Exercise
Copy the following entries line for line, with no changes.

:: Data for the task ::

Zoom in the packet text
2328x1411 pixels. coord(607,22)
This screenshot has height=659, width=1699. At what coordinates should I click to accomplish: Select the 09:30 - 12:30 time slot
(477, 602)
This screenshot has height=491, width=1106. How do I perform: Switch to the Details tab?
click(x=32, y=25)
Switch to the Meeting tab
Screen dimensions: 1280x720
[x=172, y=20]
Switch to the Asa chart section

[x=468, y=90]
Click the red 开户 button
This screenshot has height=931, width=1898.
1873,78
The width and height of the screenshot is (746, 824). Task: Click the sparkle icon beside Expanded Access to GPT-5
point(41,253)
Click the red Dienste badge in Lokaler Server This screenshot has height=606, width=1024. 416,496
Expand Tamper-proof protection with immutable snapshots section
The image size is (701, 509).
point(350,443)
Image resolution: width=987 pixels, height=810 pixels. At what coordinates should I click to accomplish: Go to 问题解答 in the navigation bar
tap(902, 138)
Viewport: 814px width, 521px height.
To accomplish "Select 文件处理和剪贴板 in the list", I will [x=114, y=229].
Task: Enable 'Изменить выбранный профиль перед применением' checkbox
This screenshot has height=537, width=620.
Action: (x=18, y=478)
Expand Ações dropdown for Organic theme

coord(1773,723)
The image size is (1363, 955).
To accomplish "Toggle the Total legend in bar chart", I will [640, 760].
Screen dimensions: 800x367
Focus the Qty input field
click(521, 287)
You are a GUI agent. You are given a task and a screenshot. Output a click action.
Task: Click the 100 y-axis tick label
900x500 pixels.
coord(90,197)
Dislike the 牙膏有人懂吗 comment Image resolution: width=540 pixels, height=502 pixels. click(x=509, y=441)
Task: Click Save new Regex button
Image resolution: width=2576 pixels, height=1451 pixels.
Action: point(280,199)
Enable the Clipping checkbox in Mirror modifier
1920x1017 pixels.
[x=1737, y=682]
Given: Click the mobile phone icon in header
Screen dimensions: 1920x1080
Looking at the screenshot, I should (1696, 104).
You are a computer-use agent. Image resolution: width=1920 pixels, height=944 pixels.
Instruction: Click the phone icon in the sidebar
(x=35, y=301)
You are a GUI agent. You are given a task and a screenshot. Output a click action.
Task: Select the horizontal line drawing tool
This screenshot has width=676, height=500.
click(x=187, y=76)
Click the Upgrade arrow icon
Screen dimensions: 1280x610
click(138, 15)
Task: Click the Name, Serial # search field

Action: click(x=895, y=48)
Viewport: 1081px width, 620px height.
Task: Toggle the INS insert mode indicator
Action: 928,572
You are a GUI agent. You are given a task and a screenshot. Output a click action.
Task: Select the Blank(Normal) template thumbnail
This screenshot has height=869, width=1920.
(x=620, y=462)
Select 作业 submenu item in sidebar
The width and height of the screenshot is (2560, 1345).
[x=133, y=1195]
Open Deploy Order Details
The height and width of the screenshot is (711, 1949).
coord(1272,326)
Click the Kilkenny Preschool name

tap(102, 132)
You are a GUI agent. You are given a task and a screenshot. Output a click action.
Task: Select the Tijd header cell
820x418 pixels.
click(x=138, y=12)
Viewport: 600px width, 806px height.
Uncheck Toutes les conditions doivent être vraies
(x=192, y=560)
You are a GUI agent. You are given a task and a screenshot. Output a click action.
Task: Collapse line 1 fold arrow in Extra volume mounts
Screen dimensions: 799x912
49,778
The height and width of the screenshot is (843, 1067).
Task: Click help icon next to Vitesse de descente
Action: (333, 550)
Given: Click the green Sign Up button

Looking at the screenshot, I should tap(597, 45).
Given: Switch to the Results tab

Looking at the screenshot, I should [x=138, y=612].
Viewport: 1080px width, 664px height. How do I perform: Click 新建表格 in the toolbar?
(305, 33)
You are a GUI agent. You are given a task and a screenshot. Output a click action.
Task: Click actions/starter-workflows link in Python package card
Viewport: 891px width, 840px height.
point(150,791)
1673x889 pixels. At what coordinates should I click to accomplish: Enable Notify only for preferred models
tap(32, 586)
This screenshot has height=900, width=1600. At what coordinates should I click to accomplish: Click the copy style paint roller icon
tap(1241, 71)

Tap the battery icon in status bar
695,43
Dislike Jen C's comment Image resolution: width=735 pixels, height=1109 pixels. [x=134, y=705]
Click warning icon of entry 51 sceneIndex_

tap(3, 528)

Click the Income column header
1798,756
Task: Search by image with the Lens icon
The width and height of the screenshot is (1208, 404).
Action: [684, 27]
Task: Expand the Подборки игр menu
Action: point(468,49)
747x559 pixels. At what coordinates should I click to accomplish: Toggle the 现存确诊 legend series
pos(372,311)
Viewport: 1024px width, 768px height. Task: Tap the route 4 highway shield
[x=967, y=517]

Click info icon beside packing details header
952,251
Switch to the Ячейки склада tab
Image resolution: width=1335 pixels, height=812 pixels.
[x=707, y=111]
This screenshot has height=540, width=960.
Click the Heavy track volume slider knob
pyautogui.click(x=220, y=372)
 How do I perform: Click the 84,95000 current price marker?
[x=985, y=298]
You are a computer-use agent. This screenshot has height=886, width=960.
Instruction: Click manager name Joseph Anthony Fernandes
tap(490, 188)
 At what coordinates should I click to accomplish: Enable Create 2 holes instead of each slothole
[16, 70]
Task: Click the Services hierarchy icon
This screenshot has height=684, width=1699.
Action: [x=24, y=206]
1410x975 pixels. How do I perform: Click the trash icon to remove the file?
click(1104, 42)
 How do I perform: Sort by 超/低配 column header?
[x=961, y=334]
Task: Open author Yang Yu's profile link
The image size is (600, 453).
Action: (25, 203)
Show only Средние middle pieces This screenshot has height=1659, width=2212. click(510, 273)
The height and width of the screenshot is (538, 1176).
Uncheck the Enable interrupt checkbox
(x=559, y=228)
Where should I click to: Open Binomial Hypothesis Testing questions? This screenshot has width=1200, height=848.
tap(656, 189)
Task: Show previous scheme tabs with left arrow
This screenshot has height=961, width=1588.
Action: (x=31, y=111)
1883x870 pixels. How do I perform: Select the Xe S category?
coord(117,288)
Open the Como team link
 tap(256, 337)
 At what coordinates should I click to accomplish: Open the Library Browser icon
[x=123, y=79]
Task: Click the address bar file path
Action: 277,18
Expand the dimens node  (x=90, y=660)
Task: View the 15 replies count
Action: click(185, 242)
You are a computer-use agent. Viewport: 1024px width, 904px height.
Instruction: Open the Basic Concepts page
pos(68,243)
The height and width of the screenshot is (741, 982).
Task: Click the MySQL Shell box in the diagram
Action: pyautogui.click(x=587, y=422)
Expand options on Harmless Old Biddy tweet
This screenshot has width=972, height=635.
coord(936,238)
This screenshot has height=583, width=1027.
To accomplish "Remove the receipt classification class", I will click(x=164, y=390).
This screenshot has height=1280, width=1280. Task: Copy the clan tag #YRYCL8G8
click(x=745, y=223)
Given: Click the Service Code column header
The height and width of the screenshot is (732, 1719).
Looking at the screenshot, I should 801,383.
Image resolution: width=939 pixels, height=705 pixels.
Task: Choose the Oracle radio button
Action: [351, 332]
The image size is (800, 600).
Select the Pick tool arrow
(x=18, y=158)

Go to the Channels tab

:::

Result below
Zoom in the packet text
2328x1411 pixels. coord(607,22)
This screenshot has height=659, width=1699. At what coordinates should I click to accomplish: Select the 09:30 - 12:30 time slot
(477, 602)
This screenshot has height=491, width=1106. How do I perform: Switch to the Details tab?
click(x=32, y=25)
Switch to the Meeting tab
Screen dimensions: 1280x720
[x=172, y=20]
Switch to the Asa chart section

[x=468, y=90]
Click the red 开户 button
This screenshot has height=931, width=1898.
1873,78
The width and height of the screenshot is (746, 824). Task: Click the sparkle icon beside Expanded Access to GPT-5
point(41,253)
Click the red Dienste badge in Lokaler Server This screenshot has height=606, width=1024. 416,496
Expand Tamper-proof protection with immutable snapshots section
The image size is (701, 509).
point(350,443)
Image resolution: width=987 pixels, height=810 pixels. At what coordinates should I click to accomplish: Go to 问题解答 in the navigation bar
tap(902, 138)
Viewport: 814px width, 521px height.
To accomplish "Select 文件处理和剪贴板 in the list", I will [x=114, y=229].
Task: Enable 'Изменить выбранный профиль перед применением' checkbox
This screenshot has height=537, width=620.
Action: (x=18, y=478)
Expand Ações dropdown for Organic theme

coord(1773,723)
The image size is (1363, 955).
To accomplish "Toggle the Total legend in bar chart", I will [640, 760].
Screen dimensions: 800x367
Focus the Qty input field
click(521, 287)
You are a GUI agent. You are given a task and a screenshot. Output a click action.
Task: Click the 100 y-axis tick label
900x500 pixels.
coord(90,197)
Dislike the 牙膏有人懂吗 comment Image resolution: width=540 pixels, height=502 pixels. click(x=509, y=441)
Task: Click Save new Regex button
Image resolution: width=2576 pixels, height=1451 pixels.
Action: point(280,199)
Enable the Clipping checkbox in Mirror modifier
1920x1017 pixels.
[x=1737, y=682]
Given: Click the mobile phone icon in header
Screen dimensions: 1920x1080
Looking at the screenshot, I should (1696, 104).
You are a computer-use agent. Image resolution: width=1920 pixels, height=944 pixels.
Instruction: Click the phone icon in the sidebar
(x=35, y=301)
You are a GUI agent. You are given a task and a screenshot. Output a click action.
Task: Select the horizontal line drawing tool
This screenshot has width=676, height=500.
click(x=187, y=76)
Click the Upgrade arrow icon
Screen dimensions: 1280x610
click(138, 15)
Task: Click the Name, Serial # search field

Action: click(x=895, y=48)
Viewport: 1081px width, 620px height.
Task: Toggle the INS insert mode indicator
Action: 928,572
You are a GUI agent. You are given a task and a screenshot. Output a click action.
Task: Select the Blank(Normal) template thumbnail
This screenshot has height=869, width=1920.
(x=620, y=462)
Select 作业 submenu item in sidebar
The width and height of the screenshot is (2560, 1345).
[x=133, y=1195]
Open Deploy Order Details
The height and width of the screenshot is (711, 1949).
coord(1272,326)
Click the Kilkenny Preschool name

tap(102, 132)
You are a GUI agent. You are given a task and a screenshot. Output a click action.
Task: Select the Tijd header cell
820x418 pixels.
click(x=138, y=12)
Viewport: 600px width, 806px height.
Uncheck Toutes les conditions doivent être vraies
(x=192, y=560)
You are a GUI agent. You are given a task and a screenshot. Output a click action.
Task: Collapse line 1 fold arrow in Extra volume mounts
Screen dimensions: 799x912
49,778
The height and width of the screenshot is (843, 1067).
Task: Click help icon next to Vitesse de descente
Action: (333, 550)
Given: Click the green Sign Up button

Looking at the screenshot, I should tap(597, 45).
Given: Switch to the Results tab

Looking at the screenshot, I should [x=138, y=612].
Viewport: 1080px width, 664px height. How do I perform: Click 新建表格 in the toolbar?
(305, 33)
You are a GUI agent. You are given a task and a screenshot. Output a click action.
Task: Click actions/starter-workflows link in Python package card
Viewport: 891px width, 840px height.
point(150,791)
1673x889 pixels. At what coordinates should I click to accomplish: Enable Notify only for preferred models
tap(32, 586)
This screenshot has height=900, width=1600. At what coordinates should I click to accomplish: Click the copy style paint roller icon
tap(1241, 71)

Tap the battery icon in status bar
695,43
Dislike Jen C's comment Image resolution: width=735 pixels, height=1109 pixels. [x=134, y=705]
Click warning icon of entry 51 sceneIndex_

tap(3, 528)

Click the Income column header
1798,756
Task: Search by image with the Lens icon
The width and height of the screenshot is (1208, 404).
Action: [684, 27]
Task: Expand the Подборки игр menu
Action: point(468,49)
747x559 pixels. At what coordinates should I click to accomplish: Toggle the 现存确诊 legend series
pos(372,311)
Viewport: 1024px width, 768px height. Task: Tap the route 4 highway shield
[x=967, y=517]

Click info icon beside packing details header
952,251
Switch to the Ячейки склада tab
Image resolution: width=1335 pixels, height=812 pixels.
[x=707, y=111]
This screenshot has height=540, width=960.
Click the Heavy track volume slider knob
pyautogui.click(x=220, y=372)
 How do I perform: Click the 84,95000 current price marker?
[x=985, y=298]
You are a computer-use agent. This screenshot has height=886, width=960.
Instruction: Click manager name Joseph Anthony Fernandes
tap(490, 188)
 At what coordinates should I click to accomplish: Enable Create 2 holes instead of each slothole
[16, 70]
Task: Click the Services hierarchy icon
This screenshot has height=684, width=1699.
Action: [x=24, y=206]
1410x975 pixels. How do I perform: Click the trash icon to remove the file?
click(1104, 42)
 How do I perform: Sort by 超/低配 column header?
[x=961, y=334]
Task: Open author Yang Yu's profile link
The image size is (600, 453).
Action: (25, 203)
Show only Средние middle pieces This screenshot has height=1659, width=2212. click(510, 273)
The height and width of the screenshot is (538, 1176).
Uncheck the Enable interrupt checkbox
(x=559, y=228)
Where should I click to: Open Binomial Hypothesis Testing questions? This screenshot has width=1200, height=848.
tap(656, 189)
Task: Show previous scheme tabs with left arrow
This screenshot has height=961, width=1588.
Action: (x=31, y=111)
1883x870 pixels. How do I perform: Select the Xe S category?
coord(117,288)
Open the Como team link
 tap(256, 337)
 At what coordinates should I click to accomplish: Open the Library Browser icon
[x=123, y=79]
Task: Click the address bar file path
Action: 277,18
Expand the dimens node  (x=90, y=660)
Task: View the 15 replies count
Action: click(185, 242)
You are a computer-use agent. Viewport: 1024px width, 904px height.
Instruction: Open the Basic Concepts page
pos(68,243)
The height and width of the screenshot is (741, 982).
Task: Click the MySQL Shell box in the diagram
Action: pyautogui.click(x=587, y=422)
Expand options on Harmless Old Biddy tweet
This screenshot has width=972, height=635.
coord(936,238)
This screenshot has height=583, width=1027.
To accomplish "Remove the receipt classification class", I will click(x=164, y=390).
This screenshot has height=1280, width=1280. Task: Copy the clan tag #YRYCL8G8
click(x=745, y=223)
Given: Click the Service Code column header
The height and width of the screenshot is (732, 1719).
Looking at the screenshot, I should 801,383.
Image resolution: width=939 pixels, height=705 pixels.
Task: Choose the Oracle radio button
Action: [351, 332]
The image size is (800, 600).
Select the Pick tool arrow
(x=18, y=158)

Go to the Channels tab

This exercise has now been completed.